> Records for processing:
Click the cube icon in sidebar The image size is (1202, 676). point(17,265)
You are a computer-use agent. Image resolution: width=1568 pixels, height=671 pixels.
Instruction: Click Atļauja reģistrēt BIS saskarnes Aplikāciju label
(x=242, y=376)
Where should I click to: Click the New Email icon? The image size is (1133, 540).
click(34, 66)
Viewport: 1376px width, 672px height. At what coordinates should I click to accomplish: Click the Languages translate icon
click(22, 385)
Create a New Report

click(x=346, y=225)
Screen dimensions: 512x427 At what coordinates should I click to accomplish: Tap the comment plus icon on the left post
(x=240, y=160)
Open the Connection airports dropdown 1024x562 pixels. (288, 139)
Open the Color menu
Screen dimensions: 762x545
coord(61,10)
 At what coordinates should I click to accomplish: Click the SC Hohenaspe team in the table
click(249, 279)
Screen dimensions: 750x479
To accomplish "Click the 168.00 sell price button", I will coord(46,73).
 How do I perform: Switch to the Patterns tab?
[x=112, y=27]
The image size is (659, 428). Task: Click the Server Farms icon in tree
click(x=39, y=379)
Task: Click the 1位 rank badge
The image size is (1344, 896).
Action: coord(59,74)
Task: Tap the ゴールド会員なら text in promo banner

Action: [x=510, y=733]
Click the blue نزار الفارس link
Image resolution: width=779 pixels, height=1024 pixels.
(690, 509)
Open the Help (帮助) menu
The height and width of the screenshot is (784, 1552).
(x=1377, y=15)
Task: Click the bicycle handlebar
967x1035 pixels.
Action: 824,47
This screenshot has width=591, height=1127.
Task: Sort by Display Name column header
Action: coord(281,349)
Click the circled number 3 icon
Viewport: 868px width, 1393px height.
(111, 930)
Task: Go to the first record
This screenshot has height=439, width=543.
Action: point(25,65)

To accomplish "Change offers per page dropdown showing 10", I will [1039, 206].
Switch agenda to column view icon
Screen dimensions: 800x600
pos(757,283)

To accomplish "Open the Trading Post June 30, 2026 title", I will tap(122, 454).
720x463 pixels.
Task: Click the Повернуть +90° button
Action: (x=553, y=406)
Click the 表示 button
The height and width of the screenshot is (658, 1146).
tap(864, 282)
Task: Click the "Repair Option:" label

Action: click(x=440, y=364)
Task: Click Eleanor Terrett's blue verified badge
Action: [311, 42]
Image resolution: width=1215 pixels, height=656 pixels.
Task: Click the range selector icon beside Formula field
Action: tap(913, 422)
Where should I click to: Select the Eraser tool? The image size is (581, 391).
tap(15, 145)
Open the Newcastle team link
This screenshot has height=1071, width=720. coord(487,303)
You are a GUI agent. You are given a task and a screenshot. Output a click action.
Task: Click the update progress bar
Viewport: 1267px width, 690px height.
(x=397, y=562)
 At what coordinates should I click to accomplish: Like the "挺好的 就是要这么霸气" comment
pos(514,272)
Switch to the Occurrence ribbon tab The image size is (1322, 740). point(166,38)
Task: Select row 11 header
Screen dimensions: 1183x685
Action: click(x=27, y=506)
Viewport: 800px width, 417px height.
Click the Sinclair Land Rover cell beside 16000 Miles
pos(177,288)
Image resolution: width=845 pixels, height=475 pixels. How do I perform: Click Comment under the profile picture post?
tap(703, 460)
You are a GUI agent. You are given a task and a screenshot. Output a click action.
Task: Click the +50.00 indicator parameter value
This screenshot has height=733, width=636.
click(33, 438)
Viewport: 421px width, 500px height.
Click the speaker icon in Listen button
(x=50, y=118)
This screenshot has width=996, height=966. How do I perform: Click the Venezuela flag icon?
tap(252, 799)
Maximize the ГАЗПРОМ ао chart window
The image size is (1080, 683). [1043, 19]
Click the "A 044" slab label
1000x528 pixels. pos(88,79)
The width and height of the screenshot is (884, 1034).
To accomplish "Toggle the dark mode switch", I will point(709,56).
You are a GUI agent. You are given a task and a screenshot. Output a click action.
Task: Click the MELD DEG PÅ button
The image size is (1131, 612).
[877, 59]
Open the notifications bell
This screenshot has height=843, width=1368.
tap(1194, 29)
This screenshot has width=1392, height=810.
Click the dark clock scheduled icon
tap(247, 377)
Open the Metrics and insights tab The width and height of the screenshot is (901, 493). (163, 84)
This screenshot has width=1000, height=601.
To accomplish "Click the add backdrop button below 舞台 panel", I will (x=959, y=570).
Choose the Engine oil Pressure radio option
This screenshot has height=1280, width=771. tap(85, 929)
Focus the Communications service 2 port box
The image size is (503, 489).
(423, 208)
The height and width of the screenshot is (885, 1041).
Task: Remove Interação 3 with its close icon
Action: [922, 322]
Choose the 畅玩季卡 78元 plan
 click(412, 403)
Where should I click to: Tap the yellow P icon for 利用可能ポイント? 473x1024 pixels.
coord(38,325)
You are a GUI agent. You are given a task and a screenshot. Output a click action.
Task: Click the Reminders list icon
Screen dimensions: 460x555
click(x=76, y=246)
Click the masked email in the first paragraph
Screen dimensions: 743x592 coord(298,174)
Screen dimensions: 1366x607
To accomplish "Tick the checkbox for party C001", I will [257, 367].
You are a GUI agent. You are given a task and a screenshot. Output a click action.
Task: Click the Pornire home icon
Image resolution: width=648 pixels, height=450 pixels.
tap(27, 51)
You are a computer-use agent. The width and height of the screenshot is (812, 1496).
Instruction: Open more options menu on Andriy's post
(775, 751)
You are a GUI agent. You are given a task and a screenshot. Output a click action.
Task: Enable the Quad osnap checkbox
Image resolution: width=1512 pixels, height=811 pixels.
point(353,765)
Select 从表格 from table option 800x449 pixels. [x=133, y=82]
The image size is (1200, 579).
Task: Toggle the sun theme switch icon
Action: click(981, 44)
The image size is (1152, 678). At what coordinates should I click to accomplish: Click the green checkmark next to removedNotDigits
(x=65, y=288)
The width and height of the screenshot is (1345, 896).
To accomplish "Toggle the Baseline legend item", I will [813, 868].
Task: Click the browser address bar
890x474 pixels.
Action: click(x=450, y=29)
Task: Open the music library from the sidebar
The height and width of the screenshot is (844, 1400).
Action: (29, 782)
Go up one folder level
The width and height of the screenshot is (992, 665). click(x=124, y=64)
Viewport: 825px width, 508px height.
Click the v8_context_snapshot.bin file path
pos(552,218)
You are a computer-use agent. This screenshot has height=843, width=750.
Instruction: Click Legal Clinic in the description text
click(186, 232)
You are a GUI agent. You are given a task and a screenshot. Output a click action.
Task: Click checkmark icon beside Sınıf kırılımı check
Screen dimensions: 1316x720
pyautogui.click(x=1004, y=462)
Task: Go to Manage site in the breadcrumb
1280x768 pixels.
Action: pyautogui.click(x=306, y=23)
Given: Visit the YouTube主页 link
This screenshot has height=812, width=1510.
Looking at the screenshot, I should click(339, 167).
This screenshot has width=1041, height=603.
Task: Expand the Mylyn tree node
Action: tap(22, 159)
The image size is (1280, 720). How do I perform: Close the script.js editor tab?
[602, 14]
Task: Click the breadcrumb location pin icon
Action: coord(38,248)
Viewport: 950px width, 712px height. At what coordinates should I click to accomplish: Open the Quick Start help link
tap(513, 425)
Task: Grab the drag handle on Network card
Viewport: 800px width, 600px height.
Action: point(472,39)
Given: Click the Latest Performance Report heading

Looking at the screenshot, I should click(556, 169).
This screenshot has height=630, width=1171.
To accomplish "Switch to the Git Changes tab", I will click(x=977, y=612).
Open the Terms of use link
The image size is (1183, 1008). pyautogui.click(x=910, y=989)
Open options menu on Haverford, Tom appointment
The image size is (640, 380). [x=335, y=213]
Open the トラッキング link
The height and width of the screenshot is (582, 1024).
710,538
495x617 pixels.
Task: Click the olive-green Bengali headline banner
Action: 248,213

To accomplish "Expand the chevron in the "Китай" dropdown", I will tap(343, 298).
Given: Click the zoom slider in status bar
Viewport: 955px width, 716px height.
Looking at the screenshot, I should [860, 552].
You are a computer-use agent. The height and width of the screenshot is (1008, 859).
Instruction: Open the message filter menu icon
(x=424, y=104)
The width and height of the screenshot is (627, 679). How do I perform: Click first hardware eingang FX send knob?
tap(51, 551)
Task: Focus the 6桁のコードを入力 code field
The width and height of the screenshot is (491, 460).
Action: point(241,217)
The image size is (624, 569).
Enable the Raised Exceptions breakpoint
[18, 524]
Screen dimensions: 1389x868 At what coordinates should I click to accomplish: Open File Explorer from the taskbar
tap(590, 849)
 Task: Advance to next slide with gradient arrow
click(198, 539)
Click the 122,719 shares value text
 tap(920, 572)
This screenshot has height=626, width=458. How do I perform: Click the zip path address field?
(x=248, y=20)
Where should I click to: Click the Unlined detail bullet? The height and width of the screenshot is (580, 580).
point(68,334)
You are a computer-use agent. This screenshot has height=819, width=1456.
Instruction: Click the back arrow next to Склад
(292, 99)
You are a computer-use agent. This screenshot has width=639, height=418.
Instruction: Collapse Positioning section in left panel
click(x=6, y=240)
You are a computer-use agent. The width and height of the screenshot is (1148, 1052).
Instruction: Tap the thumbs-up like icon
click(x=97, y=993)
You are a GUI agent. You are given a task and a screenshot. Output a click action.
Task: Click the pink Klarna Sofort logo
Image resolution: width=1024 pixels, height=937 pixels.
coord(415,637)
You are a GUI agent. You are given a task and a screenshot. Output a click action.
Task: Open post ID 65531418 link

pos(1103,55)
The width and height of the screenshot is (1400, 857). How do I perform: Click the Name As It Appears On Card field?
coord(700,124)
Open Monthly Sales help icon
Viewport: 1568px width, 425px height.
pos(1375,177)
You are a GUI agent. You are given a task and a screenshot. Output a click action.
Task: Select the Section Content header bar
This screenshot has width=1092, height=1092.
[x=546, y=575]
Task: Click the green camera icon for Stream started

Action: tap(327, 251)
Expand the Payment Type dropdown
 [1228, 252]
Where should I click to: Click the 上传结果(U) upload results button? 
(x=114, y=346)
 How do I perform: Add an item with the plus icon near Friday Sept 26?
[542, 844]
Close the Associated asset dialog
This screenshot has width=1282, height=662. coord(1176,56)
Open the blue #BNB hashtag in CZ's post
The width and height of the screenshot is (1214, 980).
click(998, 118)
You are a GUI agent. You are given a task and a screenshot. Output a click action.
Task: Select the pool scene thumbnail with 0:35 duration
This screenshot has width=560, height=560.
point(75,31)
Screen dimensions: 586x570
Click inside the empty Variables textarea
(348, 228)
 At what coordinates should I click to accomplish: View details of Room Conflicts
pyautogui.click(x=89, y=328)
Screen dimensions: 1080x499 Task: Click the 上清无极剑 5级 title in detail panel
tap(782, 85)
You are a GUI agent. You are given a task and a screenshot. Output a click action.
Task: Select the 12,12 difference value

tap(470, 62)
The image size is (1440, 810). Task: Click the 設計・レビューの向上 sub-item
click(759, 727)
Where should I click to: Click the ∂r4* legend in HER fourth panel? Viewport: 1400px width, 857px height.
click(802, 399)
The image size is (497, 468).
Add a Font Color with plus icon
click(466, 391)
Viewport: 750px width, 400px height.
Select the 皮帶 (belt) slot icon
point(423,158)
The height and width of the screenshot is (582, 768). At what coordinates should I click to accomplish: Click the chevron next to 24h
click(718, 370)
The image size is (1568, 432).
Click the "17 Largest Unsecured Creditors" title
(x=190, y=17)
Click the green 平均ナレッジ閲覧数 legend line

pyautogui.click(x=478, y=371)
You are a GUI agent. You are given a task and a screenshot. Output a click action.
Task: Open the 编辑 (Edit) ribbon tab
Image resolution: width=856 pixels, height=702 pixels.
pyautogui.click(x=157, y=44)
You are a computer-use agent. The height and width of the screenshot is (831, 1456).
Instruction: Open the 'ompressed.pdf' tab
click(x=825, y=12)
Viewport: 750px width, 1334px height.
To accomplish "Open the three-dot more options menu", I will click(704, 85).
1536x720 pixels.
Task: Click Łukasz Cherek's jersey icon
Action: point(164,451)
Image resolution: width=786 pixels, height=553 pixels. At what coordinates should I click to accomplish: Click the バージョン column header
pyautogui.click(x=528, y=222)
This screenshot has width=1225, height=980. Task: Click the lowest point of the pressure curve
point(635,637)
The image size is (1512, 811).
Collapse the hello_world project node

> Exercise goal:
Would you retype the lines above from the one with "Screen dimensions: 750x479" down to the one with "Task: Click the bicycle handlebar", word for word, both ends included and no other lines?

> Worked solution:
Screen dimensions: 750x479
To accomplish "Click the 168.00 sell price button", I will coord(46,73).
 How do I perform: Switch to the Patterns tab?
[x=112, y=27]
The image size is (659, 428). Task: Click the Server Farms icon in tree
click(x=39, y=379)
Task: Click the 1位 rank badge
The image size is (1344, 896).
Action: coord(59,74)
Task: Tap the ゴールド会員なら text in promo banner

Action: [x=510, y=733]
Click the blue نزار الفارس link
Image resolution: width=779 pixels, height=1024 pixels.
(690, 509)
Open the Help (帮助) menu
The height and width of the screenshot is (784, 1552).
(x=1377, y=15)
Task: Click the bicycle handlebar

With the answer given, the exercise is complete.